Expat Diaries: The A to Z of being an NRI
What it means to look at your burning roots
A few days ago, the Burj Khalifa lit up with the message #StayStrongIndia. And I was suddenly aware of who I was. An N-R-I. A Non-Resident Indian, who is watching my country burn and gasp for air. I am an outsider.
Like many of my NRI friends, India, for me, has been a bubble, a photo album that I revisit every couple of months.
I land into my home city, drink my favourite filter coffee at the airport, marvel at how the neighbourhood I grew up in has changed, visit a few nice restaurants and clubs, comment on how expensive India has become — wipe my hands with hand sanitizer and come back home, to Dubai.
This system that is failing, is foreign to me. I am removed from it all and yet I am not.
This is what my circle looks like right now — my circle of NRIs in Dubai.
A is watching the news, all the time. News report after news report talking about numbers — number of cases, number of deaths, number of vaccines.
B is frantically calling her mother, checking in four, sometimes five-times a day — listening to coughs and itchy throats.
C is praying. In all the tongues she knows, for all the people she does not know.
D is weeping for her best friend who she lost to Covid-19. “She was my age,” she says. “Her child is only two years old.”
E is blaming the government, the healthcare systems, the journalists for not doing their job.
F is blaming the corporations that are profiting from this tragedy.
G is blaming himself, for not having brought his parents to Dubai while he could.
H is wondering when she will see her partner next, he is in India right now and can’t fly back.

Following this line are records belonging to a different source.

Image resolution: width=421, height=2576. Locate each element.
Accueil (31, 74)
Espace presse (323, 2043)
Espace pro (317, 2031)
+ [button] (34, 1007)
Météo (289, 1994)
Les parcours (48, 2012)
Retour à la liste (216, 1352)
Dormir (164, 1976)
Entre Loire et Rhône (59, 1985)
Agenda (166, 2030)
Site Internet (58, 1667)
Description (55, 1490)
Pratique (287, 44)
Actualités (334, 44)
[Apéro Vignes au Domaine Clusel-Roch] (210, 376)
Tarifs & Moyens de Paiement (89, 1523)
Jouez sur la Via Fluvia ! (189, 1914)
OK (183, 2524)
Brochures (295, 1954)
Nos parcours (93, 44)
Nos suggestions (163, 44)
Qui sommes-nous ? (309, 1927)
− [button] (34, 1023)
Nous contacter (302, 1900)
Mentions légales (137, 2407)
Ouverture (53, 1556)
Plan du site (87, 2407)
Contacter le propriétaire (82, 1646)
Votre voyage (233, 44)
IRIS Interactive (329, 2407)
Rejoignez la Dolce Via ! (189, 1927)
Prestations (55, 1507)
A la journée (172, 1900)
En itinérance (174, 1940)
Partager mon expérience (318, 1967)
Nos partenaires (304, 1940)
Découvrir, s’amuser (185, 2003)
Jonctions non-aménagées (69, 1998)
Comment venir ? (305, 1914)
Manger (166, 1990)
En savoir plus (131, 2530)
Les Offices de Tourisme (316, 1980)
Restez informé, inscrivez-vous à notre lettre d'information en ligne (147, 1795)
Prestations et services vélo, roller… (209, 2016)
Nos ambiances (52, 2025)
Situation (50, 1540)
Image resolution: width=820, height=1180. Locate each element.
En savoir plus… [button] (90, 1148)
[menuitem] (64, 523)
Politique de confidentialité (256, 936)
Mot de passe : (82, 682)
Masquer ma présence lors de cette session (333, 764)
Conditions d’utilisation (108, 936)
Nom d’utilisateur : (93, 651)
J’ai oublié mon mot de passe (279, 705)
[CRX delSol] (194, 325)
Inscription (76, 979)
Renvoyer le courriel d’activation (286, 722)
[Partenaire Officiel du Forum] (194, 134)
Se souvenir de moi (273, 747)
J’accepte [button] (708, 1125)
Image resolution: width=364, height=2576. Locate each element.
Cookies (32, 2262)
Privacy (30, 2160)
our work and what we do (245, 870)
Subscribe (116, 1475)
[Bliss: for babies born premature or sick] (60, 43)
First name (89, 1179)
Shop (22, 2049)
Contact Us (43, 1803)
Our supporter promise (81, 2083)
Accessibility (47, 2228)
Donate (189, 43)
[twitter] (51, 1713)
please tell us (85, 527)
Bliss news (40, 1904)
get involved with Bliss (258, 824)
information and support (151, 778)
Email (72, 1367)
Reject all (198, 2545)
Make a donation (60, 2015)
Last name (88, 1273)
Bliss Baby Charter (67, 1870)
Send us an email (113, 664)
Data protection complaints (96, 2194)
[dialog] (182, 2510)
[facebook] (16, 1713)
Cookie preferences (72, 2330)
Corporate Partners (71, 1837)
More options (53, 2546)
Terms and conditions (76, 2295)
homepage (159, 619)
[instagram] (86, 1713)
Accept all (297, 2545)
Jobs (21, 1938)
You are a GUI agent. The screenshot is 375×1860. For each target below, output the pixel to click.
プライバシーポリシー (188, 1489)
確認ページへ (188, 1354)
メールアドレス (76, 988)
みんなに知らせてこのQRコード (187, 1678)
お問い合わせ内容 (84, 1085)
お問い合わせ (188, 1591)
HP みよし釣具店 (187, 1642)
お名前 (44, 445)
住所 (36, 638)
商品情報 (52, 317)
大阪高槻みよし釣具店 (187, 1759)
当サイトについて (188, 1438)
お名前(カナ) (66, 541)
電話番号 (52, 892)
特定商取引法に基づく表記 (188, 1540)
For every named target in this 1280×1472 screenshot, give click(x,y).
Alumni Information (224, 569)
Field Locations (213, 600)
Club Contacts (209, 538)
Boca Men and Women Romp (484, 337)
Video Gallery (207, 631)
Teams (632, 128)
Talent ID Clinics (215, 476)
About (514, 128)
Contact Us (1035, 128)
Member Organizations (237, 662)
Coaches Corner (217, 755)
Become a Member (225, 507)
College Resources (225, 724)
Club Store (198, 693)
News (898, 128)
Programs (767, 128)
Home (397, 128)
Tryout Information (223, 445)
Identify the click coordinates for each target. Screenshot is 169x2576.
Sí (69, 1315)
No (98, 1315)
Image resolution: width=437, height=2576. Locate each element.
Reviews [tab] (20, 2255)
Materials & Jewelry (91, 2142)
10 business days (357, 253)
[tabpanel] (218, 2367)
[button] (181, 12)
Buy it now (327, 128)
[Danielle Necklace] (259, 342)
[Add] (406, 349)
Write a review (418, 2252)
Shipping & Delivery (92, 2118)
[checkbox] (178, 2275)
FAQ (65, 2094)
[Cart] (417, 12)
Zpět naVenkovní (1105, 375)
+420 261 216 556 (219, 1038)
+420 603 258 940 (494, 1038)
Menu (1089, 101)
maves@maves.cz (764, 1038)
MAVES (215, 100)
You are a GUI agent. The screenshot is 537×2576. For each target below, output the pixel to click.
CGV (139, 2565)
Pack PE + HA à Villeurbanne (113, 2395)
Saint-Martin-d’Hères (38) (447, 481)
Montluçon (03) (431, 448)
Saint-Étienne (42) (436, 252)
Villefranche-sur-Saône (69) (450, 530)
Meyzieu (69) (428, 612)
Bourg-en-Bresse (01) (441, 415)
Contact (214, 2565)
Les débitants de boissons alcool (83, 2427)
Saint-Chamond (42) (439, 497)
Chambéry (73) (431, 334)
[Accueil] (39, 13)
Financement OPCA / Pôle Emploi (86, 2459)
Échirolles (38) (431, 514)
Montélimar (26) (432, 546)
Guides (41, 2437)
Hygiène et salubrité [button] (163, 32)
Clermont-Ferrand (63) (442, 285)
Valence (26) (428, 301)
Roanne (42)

I is explaining to his seven-year-old son what it means for a country to have no oxygen for his grandmother.
J is relieved. At least, we are here. At least we can celebrate my birthday without worrying about a lockdown. Is that a selfish thought?
K is feeling helpless. For the first time, it feels like money and connections and knowing people in high places means nothing.
L’s parent is a doctor. Every day watching her leave to work is watching her walk onto a battlefield ill-equipped.
M is scrolling through social media watching Indian influencers put up dance videos and makeup tutorials. Is this the time to be posting this?
N is questioning what it means to be a parent now, when you are here and they are there.
O is checking the stock market, and his investments. What will this mean for the economy?
P thinks the people in power are doing their best. These are unprecedented circumstances, after all, how could we expect them to be prepared?
Q is the lucky one. He managed to fly his family out before this wave. Now, they sit in a hotel apartment and play video games waiting for ‘this’ to end.
R is donating, whatever she has. What else can we do, but send money back to those who need it?
S is struggling to make sense of this sinking feeling. Maybe she will get help, but therapists are expensive and busy nowadays.
T thinks she probably won’t be going home this summer, so she should make other holiday plans.
U is on the phone with his father — an octogenarian, who insists on walking to the grocery store to buy vegetables in India. “Don’t leave the house Pa, please. Just for one month.”
V is virtually connecting with all her school friends — each day there is a new update on which classmate is in which hospital, and what they need.
W is wondering what the aftermath of this wave will be? How many more people will be left without homes, or parents, or children, or the will to survive?
X is tired.
Y sits in her car, and cries for her country, and all the grief she sees on her Instagram feed.
Z gets back to work. It’s what keeps him sane.